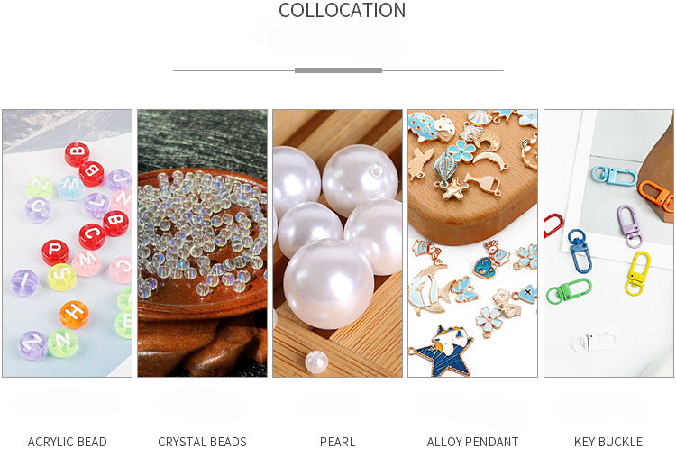Click the blue star cat pendant

coord(441,352)
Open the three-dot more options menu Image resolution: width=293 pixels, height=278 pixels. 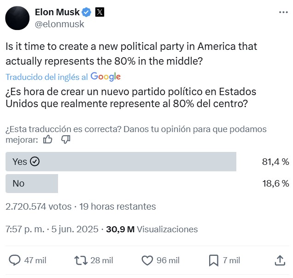tap(283, 12)
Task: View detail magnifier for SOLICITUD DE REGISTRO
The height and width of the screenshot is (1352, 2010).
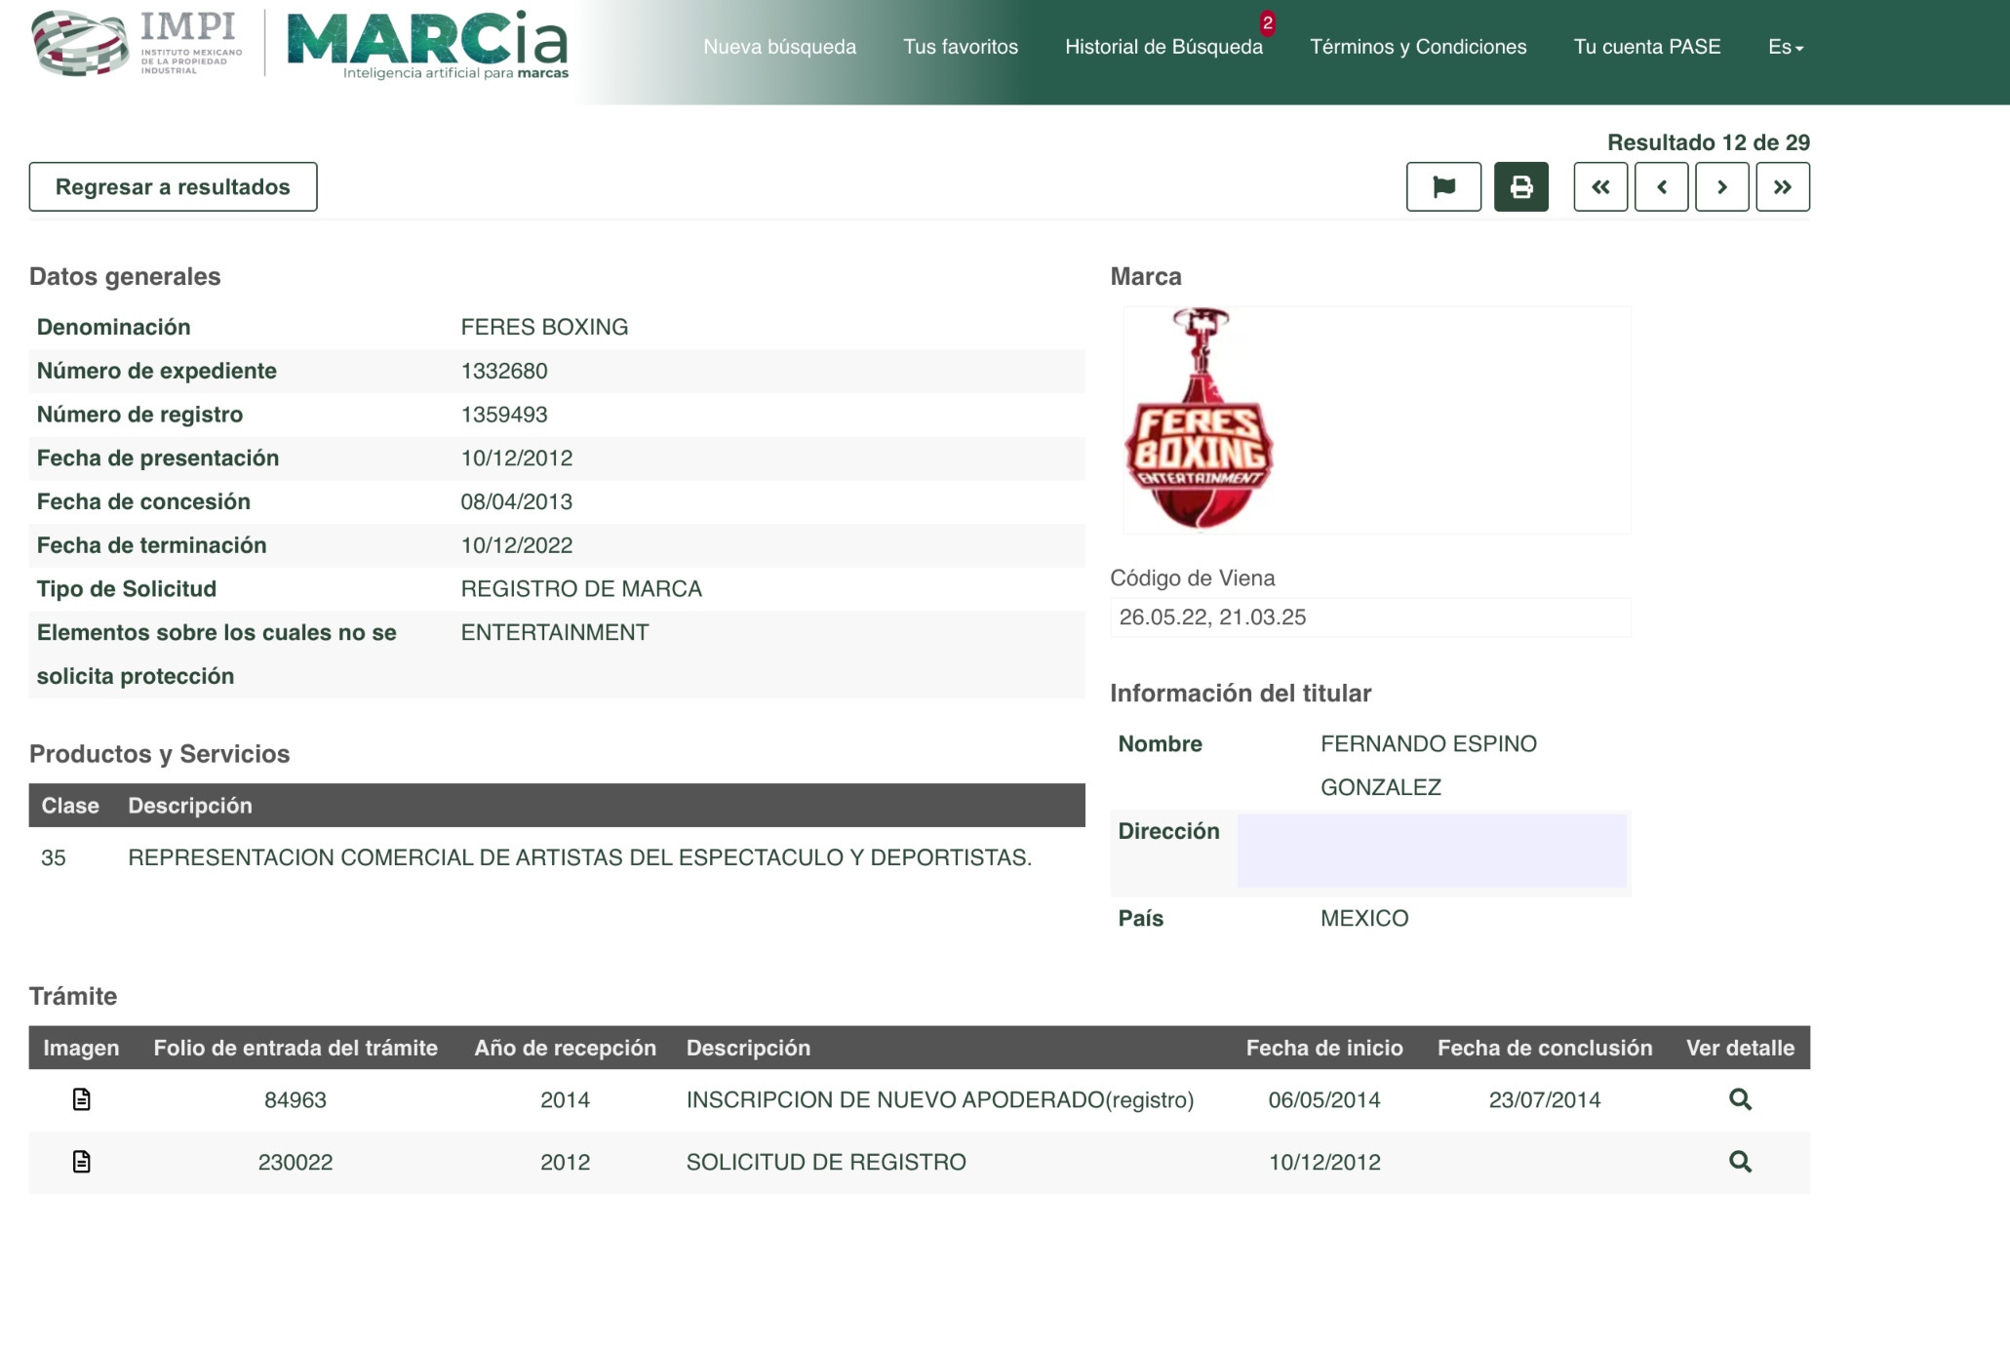Action: [1740, 1162]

----

- **WHAT YOU HAVE TO DO**
Put the stretch from the line containing "Task: View detail" through the end of the rows into a JSON list of strings, one string per line, with blank lines skipped. Leave the pictures out.

- **OUTPUT**
[
  "Task: View detail magnifier for SOLICITUD DE REGISTRO",
  "The height and width of the screenshot is (1352, 2010).",
  "Action: [1740, 1162]"
]